▶ [Task to carry out]:
Filter the entries for the word "help". Copy each line that has it.

[Excerpts from a dataset]
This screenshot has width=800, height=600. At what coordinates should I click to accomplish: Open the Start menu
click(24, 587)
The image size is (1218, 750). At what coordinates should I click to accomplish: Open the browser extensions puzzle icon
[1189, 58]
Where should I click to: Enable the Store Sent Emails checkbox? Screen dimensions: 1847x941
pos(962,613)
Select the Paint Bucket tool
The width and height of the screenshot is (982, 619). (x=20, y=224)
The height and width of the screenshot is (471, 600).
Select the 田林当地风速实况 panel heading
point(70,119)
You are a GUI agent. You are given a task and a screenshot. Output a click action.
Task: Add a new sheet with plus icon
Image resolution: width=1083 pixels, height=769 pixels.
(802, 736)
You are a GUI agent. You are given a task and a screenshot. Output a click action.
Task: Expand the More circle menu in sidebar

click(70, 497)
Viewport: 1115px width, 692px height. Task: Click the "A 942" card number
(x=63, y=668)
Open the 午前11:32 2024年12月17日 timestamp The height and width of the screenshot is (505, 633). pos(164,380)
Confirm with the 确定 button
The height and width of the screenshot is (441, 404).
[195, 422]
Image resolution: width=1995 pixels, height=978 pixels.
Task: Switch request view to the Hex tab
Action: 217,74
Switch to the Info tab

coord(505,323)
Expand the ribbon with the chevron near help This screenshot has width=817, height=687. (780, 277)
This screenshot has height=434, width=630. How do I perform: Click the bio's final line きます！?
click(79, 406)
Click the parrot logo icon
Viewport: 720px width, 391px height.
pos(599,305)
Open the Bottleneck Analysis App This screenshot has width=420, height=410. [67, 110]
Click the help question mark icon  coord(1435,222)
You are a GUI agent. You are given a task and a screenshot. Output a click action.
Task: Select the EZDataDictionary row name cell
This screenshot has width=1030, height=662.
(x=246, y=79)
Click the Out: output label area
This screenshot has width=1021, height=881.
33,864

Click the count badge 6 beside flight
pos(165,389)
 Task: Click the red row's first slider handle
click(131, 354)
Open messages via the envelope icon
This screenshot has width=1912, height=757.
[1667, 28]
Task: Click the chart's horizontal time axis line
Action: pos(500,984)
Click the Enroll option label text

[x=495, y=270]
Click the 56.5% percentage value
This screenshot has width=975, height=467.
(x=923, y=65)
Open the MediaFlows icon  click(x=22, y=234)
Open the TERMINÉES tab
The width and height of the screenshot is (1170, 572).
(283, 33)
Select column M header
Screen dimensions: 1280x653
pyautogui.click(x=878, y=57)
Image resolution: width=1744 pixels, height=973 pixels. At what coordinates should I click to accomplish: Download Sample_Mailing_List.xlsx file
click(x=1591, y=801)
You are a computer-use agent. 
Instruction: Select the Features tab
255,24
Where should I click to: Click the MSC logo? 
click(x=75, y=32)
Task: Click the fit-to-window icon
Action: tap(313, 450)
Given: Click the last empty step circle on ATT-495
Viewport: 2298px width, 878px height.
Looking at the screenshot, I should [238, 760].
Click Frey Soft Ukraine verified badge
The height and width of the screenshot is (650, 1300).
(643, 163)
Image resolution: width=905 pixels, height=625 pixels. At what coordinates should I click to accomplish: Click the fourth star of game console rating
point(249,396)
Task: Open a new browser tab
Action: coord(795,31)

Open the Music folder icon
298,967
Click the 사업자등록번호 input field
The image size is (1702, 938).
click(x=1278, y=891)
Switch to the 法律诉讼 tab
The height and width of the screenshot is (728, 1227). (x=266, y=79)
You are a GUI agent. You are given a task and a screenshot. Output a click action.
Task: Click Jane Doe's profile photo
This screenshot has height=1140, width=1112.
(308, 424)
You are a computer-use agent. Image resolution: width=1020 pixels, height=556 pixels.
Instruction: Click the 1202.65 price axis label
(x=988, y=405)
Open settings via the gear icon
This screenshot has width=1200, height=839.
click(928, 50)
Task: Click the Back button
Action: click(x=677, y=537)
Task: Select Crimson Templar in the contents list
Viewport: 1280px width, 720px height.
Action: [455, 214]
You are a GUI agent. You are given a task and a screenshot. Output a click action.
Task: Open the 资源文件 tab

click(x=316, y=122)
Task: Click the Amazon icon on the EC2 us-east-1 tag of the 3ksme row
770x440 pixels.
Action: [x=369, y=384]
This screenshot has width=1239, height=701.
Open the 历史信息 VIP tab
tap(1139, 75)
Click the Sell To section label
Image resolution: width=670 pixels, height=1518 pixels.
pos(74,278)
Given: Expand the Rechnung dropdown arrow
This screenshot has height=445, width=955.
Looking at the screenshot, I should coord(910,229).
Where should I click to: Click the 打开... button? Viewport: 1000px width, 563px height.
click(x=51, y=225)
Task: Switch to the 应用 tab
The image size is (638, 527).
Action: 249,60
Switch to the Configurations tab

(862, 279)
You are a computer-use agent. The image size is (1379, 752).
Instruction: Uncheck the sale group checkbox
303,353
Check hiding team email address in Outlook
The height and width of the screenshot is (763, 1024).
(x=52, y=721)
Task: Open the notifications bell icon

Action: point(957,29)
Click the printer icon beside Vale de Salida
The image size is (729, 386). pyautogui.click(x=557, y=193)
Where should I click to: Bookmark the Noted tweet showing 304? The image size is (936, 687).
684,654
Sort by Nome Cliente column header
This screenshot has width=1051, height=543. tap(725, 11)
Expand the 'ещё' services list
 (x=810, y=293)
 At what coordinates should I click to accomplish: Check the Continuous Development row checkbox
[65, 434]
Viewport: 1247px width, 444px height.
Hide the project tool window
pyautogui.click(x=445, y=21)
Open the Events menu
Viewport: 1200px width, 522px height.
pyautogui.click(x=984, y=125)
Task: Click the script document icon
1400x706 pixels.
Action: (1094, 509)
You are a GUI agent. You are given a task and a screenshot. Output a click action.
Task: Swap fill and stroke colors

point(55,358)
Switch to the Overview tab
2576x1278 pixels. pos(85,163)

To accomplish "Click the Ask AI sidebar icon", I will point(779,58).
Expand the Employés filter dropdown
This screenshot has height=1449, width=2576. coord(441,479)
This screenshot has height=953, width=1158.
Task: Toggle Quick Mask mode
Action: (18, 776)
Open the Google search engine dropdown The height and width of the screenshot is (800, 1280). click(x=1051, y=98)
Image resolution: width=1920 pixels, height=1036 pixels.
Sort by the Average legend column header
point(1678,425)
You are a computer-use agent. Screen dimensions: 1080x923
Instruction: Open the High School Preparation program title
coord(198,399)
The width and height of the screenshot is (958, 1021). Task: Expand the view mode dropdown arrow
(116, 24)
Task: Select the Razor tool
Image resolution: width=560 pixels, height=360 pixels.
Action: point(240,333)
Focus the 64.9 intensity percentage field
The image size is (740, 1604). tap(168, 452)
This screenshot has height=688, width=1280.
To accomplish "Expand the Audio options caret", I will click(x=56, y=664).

▶ [Worked solution]:
Expand the ribbon with the chevron near help This screenshot has width=817, height=687. (780, 277)
Click the help question mark icon  coord(1435,222)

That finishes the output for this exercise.